Provided data -
■ ■ ■

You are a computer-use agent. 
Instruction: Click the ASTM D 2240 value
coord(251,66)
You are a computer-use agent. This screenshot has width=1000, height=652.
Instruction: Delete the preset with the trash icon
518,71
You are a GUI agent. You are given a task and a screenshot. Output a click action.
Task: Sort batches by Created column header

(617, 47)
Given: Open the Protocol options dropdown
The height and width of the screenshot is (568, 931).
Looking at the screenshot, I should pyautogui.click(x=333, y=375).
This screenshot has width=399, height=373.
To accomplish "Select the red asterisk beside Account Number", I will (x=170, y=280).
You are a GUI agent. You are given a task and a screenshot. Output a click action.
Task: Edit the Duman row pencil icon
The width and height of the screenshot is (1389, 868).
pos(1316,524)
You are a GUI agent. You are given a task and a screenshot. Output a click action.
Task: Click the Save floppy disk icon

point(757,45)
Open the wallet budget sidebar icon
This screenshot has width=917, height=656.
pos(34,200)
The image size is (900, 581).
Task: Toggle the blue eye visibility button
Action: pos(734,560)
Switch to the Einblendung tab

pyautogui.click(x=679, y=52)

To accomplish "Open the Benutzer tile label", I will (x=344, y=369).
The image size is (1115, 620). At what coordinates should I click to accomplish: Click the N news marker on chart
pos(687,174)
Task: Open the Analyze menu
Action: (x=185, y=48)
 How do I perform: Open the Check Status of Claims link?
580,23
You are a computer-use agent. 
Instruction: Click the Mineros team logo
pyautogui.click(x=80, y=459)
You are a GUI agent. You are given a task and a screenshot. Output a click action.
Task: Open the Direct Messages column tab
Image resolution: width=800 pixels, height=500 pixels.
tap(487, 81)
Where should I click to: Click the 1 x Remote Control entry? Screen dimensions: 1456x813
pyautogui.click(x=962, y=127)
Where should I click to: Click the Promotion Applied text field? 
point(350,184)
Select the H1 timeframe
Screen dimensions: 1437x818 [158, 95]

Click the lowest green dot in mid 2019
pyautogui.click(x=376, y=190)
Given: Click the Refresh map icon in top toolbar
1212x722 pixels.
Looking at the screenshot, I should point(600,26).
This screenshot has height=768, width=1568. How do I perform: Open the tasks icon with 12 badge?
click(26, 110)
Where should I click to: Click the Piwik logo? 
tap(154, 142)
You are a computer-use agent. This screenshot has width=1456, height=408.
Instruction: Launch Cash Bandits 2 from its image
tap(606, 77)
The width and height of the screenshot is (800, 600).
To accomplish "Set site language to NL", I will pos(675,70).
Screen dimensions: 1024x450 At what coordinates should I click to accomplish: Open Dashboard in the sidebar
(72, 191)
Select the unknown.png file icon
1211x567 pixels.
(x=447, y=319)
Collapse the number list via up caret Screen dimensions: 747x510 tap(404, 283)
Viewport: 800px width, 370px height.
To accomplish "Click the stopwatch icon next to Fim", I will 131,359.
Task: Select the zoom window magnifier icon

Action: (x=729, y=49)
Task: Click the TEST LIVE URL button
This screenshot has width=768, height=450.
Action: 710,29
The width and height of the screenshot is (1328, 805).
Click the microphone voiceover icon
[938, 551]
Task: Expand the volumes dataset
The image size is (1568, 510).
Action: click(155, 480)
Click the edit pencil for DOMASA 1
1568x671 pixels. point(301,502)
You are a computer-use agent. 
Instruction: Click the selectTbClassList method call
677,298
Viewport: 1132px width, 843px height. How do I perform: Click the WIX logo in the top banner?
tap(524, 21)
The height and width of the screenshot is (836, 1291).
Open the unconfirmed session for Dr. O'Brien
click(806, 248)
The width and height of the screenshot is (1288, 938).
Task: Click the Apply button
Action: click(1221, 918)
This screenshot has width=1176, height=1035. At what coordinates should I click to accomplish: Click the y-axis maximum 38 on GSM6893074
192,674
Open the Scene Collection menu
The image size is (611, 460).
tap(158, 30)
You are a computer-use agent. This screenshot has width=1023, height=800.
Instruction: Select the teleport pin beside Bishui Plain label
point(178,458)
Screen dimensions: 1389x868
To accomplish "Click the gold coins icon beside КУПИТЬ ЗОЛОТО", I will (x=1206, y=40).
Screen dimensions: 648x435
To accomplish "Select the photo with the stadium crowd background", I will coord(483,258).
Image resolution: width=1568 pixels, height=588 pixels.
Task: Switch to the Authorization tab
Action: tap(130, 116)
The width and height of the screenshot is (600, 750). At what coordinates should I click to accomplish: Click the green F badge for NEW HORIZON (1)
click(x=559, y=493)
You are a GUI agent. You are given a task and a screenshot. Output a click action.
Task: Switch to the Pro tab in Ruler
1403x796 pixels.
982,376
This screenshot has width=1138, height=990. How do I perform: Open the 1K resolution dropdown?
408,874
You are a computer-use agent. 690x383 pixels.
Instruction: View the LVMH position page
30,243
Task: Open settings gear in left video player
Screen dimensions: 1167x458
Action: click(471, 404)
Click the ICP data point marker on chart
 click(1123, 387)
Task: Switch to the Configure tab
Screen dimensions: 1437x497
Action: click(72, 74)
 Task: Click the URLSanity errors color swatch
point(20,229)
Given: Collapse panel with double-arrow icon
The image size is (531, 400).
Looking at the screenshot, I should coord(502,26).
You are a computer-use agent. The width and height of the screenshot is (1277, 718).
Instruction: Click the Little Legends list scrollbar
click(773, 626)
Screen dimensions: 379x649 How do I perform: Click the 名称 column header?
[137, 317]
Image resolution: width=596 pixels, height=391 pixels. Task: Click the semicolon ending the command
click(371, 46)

■ ■ ■

The problem - Every entry above needs to be duplicated exactly.

Output below -
You are a computer-use agent. 
Instruction: Click the ASTM D 2240 value
coord(251,66)
You are a computer-use agent. This screenshot has width=1000, height=652.
Instruction: Delete the preset with the trash icon
518,71
You are a GUI agent. You are given a task and a screenshot. Output a click action.
Task: Sort batches by Created column header

(617, 47)
Given: Open the Protocol options dropdown
The height and width of the screenshot is (568, 931).
Looking at the screenshot, I should pyautogui.click(x=333, y=375).
This screenshot has width=399, height=373.
To accomplish "Select the red asterisk beside Account Number", I will (x=170, y=280).
You are a GUI agent. You are given a task and a screenshot. Output a click action.
Task: Edit the Duman row pencil icon
The width and height of the screenshot is (1389, 868).
pos(1316,524)
You are a GUI agent. You are given a task and a screenshot. Output a click action.
Task: Click the Save floppy disk icon

point(757,45)
Open the wallet budget sidebar icon
This screenshot has width=917, height=656.
pos(34,200)
The image size is (900, 581).
Task: Toggle the blue eye visibility button
Action: pos(734,560)
Switch to the Einblendung tab

pyautogui.click(x=679, y=52)

To accomplish "Open the Benutzer tile label", I will (x=344, y=369).
The image size is (1115, 620). At what coordinates should I click to accomplish: Click the N news marker on chart
pos(687,174)
Task: Open the Analyze menu
Action: (x=185, y=48)
 How do I perform: Open the Check Status of Claims link?
580,23
You are a computer-use agent. 
Instruction: Click the Mineros team logo
pyautogui.click(x=80, y=459)
You are a GUI agent. You are given a task and a screenshot. Output a click action.
Task: Open the Direct Messages column tab
Image resolution: width=800 pixels, height=500 pixels.
tap(487, 81)
Where should I click to: Click the 1 x Remote Control entry? Screen dimensions: 1456x813
pyautogui.click(x=962, y=127)
Where should I click to: Click the Promotion Applied text field? 
point(350,184)
Select the H1 timeframe
Screen dimensions: 1437x818 [158, 95]

Click the lowest green dot in mid 2019
pyautogui.click(x=376, y=190)
Given: Click the Refresh map icon in top toolbar
1212x722 pixels.
Looking at the screenshot, I should point(600,26).
This screenshot has height=768, width=1568. How do I perform: Open the tasks icon with 12 badge?
click(26, 110)
Where should I click to: Click the Piwik logo? 
tap(154, 142)
You are a computer-use agent. This screenshot has width=1456, height=408.
Instruction: Launch Cash Bandits 2 from its image
tap(606, 77)
The width and height of the screenshot is (800, 600).
To accomplish "Set site language to NL", I will pos(675,70).
Screen dimensions: 1024x450 At what coordinates should I click to accomplish: Open Dashboard in the sidebar
(72, 191)
Select the unknown.png file icon
1211x567 pixels.
(x=447, y=319)
Collapse the number list via up caret Screen dimensions: 747x510 tap(404, 283)
Viewport: 800px width, 370px height.
To accomplish "Click the stopwatch icon next to Fim", I will 131,359.
Task: Select the zoom window magnifier icon

Action: (x=729, y=49)
Task: Click the TEST LIVE URL button
This screenshot has width=768, height=450.
Action: 710,29
The width and height of the screenshot is (1328, 805).
Click the microphone voiceover icon
[938, 551]
Task: Expand the volumes dataset
The image size is (1568, 510).
Action: click(155, 480)
Click the edit pencil for DOMASA 1
1568x671 pixels. point(301,502)
You are a computer-use agent. 
Instruction: Click the selectTbClassList method call
677,298
Viewport: 1132px width, 843px height. How do I perform: Click the WIX logo in the top banner?
tap(524, 21)
The height and width of the screenshot is (836, 1291).
Open the unconfirmed session for Dr. O'Brien
click(806, 248)
The width and height of the screenshot is (1288, 938).
Task: Click the Apply button
Action: click(1221, 918)
This screenshot has width=1176, height=1035. At what coordinates should I click to accomplish: Click the y-axis maximum 38 on GSM6893074
192,674
Open the Scene Collection menu
The image size is (611, 460).
tap(158, 30)
You are a computer-use agent. This screenshot has width=1023, height=800.
Instruction: Select the teleport pin beside Bishui Plain label
point(178,458)
Screen dimensions: 1389x868
To accomplish "Click the gold coins icon beside КУПИТЬ ЗОЛОТО", I will (x=1206, y=40).
Screen dimensions: 648x435
To accomplish "Select the photo with the stadium crowd background", I will coord(483,258).
Image resolution: width=1568 pixels, height=588 pixels.
Task: Switch to the Authorization tab
Action: tap(130, 116)
The width and height of the screenshot is (600, 750). At what coordinates should I click to accomplish: Click the green F badge for NEW HORIZON (1)
click(x=559, y=493)
You are a GUI agent. You are given a task and a screenshot. Output a click action.
Task: Switch to the Pro tab in Ruler
1403x796 pixels.
982,376
This screenshot has width=1138, height=990. How do I perform: Open the 1K resolution dropdown?
408,874
You are a computer-use agent. 690x383 pixels.
Instruction: View the LVMH position page
30,243
Task: Open settings gear in left video player
Screen dimensions: 1167x458
Action: click(471, 404)
Click the ICP data point marker on chart
 click(1123, 387)
Task: Switch to the Configure tab
Screen dimensions: 1437x497
Action: click(72, 74)
 Task: Click the URLSanity errors color swatch
point(20,229)
Given: Collapse panel with double-arrow icon
The image size is (531, 400).
Looking at the screenshot, I should coord(502,26).
You are a computer-use agent. The width and height of the screenshot is (1277, 718).
Instruction: Click the Little Legends list scrollbar
click(773, 626)
Screen dimensions: 379x649 How do I perform: Click the 名称 column header?
[137, 317]
Image resolution: width=596 pixels, height=391 pixels. Task: Click the semicolon ending the command
click(371, 46)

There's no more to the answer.